Lest anyone think we are the only ones who believe that MGM v. Grokster is critical for America's innovation sector, read the brief [PDF] filed by the National Venture Capital Association:

The [Supreme] Court's bright-line rule in Sony has been the midwife for the technological revolution of the past two decades. ...

[The petitioners] seek to move away from the bright-line safe harbor created by the Court, and relied upon by inventors and product developers for the past two decades, in favor of an amorphous test that would invite litigation and uncertainty while suppressing innovation -- all without doing anything actually to protect copyrighted materials from direct infringement. ...

It is critical to understand that the threat of secondary liability from copyright suits is qualitatively different from most other sorts of business risk that investors can insure against or build into their risk calculations. The mandatory mechanism of statutory damages -- designed to discourage direct infringement -- has crushing implications for vendors of multi-purpose technologies, where damages from unforeseen users can quickly mount in the millions and even billions of dollars. And the indeterminate reach of such secondary liability means that not merely start-up capital is at risk but also the personal wealth of start-up's officers, directors, and investors. The litigation risk in such circumstances is wholly one-sided: minimal attorneys' fees for the plaintiffs versus financial annihilation for the defendants. ...

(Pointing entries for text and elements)
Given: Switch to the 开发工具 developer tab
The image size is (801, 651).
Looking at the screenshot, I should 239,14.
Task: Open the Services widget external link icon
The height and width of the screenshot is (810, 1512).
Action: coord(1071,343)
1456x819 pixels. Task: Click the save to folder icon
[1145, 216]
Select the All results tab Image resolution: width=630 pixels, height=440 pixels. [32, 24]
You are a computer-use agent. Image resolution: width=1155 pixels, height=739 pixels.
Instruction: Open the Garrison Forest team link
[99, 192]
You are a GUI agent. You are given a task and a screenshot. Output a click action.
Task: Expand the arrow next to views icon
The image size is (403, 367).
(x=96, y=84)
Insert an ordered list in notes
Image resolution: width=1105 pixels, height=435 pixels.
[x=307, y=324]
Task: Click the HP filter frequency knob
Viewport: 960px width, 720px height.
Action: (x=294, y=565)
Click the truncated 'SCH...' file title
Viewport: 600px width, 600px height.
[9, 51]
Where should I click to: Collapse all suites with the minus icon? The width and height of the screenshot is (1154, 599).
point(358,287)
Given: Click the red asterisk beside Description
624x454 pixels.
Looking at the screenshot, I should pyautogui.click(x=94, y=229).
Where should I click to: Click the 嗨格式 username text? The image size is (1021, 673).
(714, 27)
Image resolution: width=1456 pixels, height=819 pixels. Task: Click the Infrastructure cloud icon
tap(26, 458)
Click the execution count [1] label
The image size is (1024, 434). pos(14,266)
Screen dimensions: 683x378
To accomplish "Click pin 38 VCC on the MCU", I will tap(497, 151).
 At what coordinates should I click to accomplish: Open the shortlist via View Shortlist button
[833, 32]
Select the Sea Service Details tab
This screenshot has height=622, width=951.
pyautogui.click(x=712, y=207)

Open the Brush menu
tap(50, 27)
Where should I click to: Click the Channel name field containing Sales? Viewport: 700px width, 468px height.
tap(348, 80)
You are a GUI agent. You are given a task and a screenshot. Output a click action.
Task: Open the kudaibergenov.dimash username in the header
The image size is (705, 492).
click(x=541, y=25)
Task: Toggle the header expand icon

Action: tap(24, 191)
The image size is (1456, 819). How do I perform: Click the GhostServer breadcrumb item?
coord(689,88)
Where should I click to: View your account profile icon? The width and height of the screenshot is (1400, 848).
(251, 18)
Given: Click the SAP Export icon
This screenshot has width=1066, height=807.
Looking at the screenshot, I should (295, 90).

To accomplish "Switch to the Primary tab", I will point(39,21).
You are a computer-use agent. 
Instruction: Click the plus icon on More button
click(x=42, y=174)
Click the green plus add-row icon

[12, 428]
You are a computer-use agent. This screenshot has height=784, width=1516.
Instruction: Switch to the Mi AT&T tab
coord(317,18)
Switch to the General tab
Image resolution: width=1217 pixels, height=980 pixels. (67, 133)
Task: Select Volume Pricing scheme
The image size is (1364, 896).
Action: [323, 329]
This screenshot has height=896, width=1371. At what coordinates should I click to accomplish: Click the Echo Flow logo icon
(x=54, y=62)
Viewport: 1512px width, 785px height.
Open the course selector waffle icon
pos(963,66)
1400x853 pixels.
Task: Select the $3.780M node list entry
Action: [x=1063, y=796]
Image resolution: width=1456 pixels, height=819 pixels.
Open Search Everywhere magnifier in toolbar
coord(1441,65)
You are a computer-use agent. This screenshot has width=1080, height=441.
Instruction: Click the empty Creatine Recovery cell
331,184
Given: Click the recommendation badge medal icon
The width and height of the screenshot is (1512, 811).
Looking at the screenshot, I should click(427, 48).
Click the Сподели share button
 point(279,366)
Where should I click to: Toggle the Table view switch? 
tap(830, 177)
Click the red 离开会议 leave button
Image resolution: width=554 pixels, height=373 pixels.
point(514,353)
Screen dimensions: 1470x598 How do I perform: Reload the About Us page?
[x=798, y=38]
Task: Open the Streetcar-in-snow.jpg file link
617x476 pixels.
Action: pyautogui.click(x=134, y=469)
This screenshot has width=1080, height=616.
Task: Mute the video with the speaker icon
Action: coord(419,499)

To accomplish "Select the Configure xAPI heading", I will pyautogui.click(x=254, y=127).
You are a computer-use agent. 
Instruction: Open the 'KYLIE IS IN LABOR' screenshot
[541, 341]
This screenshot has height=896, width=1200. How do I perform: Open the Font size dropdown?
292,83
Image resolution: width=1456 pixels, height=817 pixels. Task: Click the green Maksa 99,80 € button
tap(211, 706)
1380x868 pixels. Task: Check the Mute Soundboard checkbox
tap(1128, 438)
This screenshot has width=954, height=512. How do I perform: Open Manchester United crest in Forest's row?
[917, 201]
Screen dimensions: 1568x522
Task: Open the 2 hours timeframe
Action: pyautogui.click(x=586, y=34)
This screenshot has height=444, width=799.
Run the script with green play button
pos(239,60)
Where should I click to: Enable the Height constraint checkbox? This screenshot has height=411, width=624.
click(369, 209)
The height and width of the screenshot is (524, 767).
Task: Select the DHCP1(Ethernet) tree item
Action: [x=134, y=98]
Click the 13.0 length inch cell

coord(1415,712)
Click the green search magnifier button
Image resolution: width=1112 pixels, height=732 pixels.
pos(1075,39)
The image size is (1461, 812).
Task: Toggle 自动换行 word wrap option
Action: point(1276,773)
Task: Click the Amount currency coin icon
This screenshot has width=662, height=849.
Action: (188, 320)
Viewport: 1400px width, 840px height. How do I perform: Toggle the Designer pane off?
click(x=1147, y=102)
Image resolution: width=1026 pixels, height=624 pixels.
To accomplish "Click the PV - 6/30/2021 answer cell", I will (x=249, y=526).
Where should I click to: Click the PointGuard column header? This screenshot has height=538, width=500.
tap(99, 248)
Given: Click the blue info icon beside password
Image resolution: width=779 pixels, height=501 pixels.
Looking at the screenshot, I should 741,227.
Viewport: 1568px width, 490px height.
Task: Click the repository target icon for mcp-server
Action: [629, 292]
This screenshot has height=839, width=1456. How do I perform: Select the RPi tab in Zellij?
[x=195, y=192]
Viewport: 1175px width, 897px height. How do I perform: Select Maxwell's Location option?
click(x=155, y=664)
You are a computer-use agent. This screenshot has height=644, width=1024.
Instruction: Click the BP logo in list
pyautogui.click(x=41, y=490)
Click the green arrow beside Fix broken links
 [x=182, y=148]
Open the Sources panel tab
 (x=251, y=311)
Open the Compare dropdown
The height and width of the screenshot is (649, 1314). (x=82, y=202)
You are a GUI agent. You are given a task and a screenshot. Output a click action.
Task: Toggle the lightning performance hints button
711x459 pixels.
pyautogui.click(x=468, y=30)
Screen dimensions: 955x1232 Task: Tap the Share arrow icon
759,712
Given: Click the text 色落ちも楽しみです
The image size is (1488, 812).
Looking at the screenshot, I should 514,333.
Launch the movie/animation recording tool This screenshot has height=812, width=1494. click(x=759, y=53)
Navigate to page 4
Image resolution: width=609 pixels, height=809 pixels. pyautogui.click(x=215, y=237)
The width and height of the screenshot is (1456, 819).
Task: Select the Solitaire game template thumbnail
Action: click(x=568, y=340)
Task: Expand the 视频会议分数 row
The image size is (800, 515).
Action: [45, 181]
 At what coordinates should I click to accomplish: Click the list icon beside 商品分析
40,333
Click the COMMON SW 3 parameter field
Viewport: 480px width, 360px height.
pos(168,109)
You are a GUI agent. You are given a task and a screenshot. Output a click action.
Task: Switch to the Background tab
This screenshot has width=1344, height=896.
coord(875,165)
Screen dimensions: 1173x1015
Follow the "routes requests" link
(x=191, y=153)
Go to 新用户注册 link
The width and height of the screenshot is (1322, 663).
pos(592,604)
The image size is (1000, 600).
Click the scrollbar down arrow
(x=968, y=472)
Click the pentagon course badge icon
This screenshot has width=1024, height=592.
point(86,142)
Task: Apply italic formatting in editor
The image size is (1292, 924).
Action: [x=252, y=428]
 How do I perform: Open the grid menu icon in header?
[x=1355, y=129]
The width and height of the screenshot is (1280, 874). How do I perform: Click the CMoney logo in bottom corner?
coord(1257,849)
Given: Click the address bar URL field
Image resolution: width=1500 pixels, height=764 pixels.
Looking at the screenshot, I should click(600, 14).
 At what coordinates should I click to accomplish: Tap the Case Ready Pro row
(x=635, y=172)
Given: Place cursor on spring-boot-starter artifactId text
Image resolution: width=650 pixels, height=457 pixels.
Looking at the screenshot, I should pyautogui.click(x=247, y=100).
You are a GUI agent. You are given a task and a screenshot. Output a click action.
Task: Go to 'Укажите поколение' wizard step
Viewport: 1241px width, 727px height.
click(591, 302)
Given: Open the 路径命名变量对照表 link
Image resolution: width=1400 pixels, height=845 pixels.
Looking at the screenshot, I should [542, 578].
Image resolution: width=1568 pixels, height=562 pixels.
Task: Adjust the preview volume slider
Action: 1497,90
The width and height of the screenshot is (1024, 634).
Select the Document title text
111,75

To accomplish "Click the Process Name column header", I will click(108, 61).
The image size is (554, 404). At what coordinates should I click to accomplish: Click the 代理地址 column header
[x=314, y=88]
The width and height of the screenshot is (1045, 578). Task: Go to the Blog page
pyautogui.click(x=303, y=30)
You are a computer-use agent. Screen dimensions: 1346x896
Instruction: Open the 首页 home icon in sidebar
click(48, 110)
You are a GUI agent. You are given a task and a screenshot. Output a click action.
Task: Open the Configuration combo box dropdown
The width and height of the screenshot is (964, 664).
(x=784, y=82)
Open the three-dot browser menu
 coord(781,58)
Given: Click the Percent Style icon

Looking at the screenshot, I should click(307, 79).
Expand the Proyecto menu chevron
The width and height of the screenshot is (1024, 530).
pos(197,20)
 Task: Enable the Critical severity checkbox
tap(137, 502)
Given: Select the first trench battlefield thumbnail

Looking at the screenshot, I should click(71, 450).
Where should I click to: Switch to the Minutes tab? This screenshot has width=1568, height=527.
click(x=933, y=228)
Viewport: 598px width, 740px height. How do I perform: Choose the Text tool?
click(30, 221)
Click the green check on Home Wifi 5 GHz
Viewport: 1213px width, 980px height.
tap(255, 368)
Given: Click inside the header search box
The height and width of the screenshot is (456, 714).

**Tasks to perform**
a. In the entries, replace "Viewport" with "Window" in the part that opens with the line containing "Task: Click the HP filter frequency knob" and closes with the line containing "coord(689,88)", and give only those lines with everything else unchanged.
b. Resume the text about the venture capital brief in MGM v. Grokster from the point where it stops.
These entries are unrelated to the text.

**Answers to the exercises**
a.
Task: Click the HP filter frequency knob
Window: 960px width, 720px height.
Action: (x=294, y=565)
Click the truncated 'SCH...' file title
Window: 600px width, 600px height.
[9, 51]
Where should I click to: Collapse all suites with the minus icon? The width and height of the screenshot is (1154, 599).
point(358,287)
Given: Click the red asterisk beside Description
624x454 pixels.
Looking at the screenshot, I should pyautogui.click(x=94, y=229).
Where should I click to: Click the 嗨格式 username text? The image size is (1021, 673).
(714, 27)
Image resolution: width=1456 pixels, height=819 pixels. Task: Click the Infrastructure cloud icon
tap(26, 458)
Click the execution count [1] label
The image size is (1024, 434). pos(14,266)
Screen dimensions: 683x378
To accomplish "Click pin 38 VCC on the MCU", I will tap(497, 151).
 At what coordinates should I click to accomplish: Open the shortlist via View Shortlist button
[833, 32]
Select the Sea Service Details tab
This screenshot has height=622, width=951.
pyautogui.click(x=712, y=207)

Open the Brush menu
tap(50, 27)
Where should I click to: Click the Channel name field containing Sales? Window: 700px width, 468px height.
tap(348, 80)
You are a GUI agent. You are given a task and a screenshot. Output a click action.
Task: Open the kudaibergenov.dimash username in the header
The image size is (705, 492).
click(x=541, y=25)
Task: Toggle the header expand icon

Action: tap(24, 191)
The image size is (1456, 819). How do I perform: Click the GhostServer breadcrumb item?
coord(689,88)

b.
Grokster and StreamCast are just stalking horses for the real targets of the Motion Picture Studios and the Recording Companies. They want to force fundamental, and hugely expensive, changes in the software and hardware that constitutes the Internet, by imposing an obligation on providers to design and engineer their systems to block unauthorized file sharing. Such an open-ended standard of liability would be a proverbial Pandora's box.

Amen.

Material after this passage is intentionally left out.